La présomption d’innocence de DSK vire au déni de culpabilité

On parle beaucoup, dans les milieux autorisés français, de la nécessité d’une grande prudence dans cette affaire DSK. On y réclame à grands cris de la retenue et l’on brandit à n’en plus finir le maître-mot de présomption d’innocence.

De là à évoquer la possibilité d’une machination, d’un complot, d’un coup monté, il n’y a qu’un pas que certains franchissent sans trop s’embarrasser de scrupules ni de nuances.

« Un coup monté » (Bernard Tapie)
« Un complot international » (Michelle Sabban, strauss-kahnnienne)
« Une machination » (Christine Boutin)

Et la présomption d’innocence de la victime présumée ?

Or, ce faisant, c’est la présomption d’innocence de la victime présumée, cette jeune employée du Sofitel de New-York, qui est sans vergogne remise en cause par inversion des rôles.

Car enfin, dans tous les cas, nous ne sommes pas là dans le simple registre du vague soupçon ou de la rumeur incontrôlée, mais face à des accusations précises pour des faits précis dans des circonstances précises à des instants précis.

Et qui plus est corroborés par des témoignages antérieurs tout aussi accablants pour le déjà ex-candidat à la présidence de la République. Comme celui de Tristane Banon, cette jeune femme qui s’épancha jadis sur ses démêlés musclés en 2002 avec notre « séducteur impénitent » (dixit ses proches).

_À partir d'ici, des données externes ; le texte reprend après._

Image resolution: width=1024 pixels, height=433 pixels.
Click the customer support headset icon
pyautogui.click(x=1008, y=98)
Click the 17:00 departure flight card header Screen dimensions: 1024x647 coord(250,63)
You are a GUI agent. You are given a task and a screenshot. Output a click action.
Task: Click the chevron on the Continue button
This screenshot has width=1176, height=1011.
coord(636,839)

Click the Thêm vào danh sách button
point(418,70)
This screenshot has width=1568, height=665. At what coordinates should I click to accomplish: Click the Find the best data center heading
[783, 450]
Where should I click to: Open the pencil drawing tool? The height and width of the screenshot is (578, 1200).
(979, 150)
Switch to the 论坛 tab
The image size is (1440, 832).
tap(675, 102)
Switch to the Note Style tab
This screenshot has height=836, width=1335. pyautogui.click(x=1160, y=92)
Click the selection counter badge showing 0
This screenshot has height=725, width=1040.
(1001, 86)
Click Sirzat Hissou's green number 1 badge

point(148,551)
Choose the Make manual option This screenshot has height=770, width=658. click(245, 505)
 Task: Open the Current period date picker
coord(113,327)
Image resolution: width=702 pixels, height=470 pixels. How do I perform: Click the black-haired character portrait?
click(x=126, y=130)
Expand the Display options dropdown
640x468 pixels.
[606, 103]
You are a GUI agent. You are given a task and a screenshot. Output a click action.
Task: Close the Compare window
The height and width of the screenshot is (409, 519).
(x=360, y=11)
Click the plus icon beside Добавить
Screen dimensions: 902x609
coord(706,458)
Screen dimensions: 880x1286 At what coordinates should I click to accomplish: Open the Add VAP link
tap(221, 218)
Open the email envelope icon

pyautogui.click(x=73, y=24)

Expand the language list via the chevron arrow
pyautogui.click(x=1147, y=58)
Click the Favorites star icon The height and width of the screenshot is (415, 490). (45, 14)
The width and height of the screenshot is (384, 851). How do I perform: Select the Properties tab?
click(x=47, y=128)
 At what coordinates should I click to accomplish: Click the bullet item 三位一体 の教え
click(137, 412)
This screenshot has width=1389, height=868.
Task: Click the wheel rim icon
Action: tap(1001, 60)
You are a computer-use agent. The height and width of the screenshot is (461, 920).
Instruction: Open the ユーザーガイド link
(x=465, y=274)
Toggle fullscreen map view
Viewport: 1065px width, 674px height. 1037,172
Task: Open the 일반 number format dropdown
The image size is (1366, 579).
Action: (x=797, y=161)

On ne peut manquer de se rappeler l’affaire Woerth/Bettencourt où d’aucuns crièrent là aussi à la présomption d’innocence et au complot malgré des témoignages confondants. Moyennant quoi, l’infortunée ex-comptable de la milliardaire passa plus de temps dans les locaux de la police que le « présumé innocent » ministre.

Ultime rempart d’une caste malmenée autour de l’un des siens

Il est étonnant d’entendre un chroniqueur politique aussi affûté que Thomas Legrand (France Inter) répéter sans s’émouvoir n’avoir jamais constaté le moindre signe comportemental chez DSK laissant présager une quelconque attitude délictueuse de ce dernier à l’égard des femmes.

Thomas Legrand et ses confrères du microcosme médiatique peuvent-ils ignorer l’affaire Tristane Banon, l’aveu explicite de la mère de celle-ci, l’élue socialiste Anne Mansouret ?

N’avaient-ils jamais eu vent de la forte défiance d’un Jean Quatremer (Libération) et des précautions distantes de la députée Aurélie Filipetti  à l’égard de l’ex-directeur du FMI ?

Poussée à ce point d’aveuglement (involontaire, vraiment ?), la présomption d’innocence donne vite la sale impression d’un déni préventif de culpabilité. Ultime et détestable rempart d’une caste malmenée autour de l’un des siens.

Ne tombons pas dans l’excès inverse en envoyant précipitamment DSK au bagne. Laissons l’enquête et la justice se poursuivre, comme disent ceux-là mêmes qui n’hésitent pourtant pas à en fournir par avance les conclusions.

En attendant, les dégâts sont considérables et Marine Le Pen peut se frotter les mains.